-- GOAL --
Copy out the lines of the listing below, without any change, from the line with "This screenshot has height=868, width=1389." to the line with "Action: coord(212,364)", including both of those lines.

-- DATA EXTRACT --
-- begin --

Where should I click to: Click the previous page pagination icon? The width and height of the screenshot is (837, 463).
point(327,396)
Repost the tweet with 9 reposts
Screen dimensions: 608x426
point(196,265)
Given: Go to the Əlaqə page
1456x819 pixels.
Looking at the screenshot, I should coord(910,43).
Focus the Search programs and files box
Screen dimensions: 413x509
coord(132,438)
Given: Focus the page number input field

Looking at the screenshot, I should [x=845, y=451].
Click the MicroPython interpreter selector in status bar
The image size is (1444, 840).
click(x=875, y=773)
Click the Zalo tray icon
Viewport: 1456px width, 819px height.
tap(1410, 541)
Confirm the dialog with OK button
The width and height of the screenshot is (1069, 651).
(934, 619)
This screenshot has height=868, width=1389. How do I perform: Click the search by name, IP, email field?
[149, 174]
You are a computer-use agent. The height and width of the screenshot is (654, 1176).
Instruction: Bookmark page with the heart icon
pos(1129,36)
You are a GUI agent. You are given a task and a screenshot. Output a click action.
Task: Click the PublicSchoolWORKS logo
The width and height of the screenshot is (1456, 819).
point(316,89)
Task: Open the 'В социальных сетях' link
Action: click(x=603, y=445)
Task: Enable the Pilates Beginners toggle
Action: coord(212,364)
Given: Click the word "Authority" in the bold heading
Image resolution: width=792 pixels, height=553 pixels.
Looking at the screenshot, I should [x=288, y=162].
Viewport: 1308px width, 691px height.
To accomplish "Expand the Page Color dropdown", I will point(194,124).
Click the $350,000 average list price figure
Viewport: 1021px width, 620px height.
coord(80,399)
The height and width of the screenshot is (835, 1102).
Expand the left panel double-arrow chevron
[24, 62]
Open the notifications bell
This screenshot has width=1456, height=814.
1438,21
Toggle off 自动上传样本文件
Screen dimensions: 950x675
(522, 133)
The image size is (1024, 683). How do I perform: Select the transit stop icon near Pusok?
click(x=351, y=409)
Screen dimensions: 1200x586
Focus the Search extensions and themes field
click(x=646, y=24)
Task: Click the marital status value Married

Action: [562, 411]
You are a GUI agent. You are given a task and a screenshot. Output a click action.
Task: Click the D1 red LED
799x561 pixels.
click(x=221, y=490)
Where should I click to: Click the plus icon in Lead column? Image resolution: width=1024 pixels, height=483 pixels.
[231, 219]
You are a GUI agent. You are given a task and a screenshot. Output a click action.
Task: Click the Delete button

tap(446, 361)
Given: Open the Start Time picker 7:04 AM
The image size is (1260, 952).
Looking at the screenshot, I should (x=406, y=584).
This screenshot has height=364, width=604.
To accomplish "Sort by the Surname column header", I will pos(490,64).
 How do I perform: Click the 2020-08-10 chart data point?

-- end --

-- TASK OUTPUT --
This screenshot has height=868, width=1389. How do I perform: Click the search by name, IP, email field?
[149, 174]
You are a computer-use agent. The height and width of the screenshot is (654, 1176).
Instruction: Bookmark page with the heart icon
pos(1129,36)
You are a GUI agent. You are given a task and a screenshot. Output a click action.
Task: Click the PublicSchoolWORKS logo
The width and height of the screenshot is (1456, 819).
point(316,89)
Task: Open the 'В социальных сетях' link
Action: click(x=603, y=445)
Task: Enable the Pilates Beginners toggle
Action: coord(212,364)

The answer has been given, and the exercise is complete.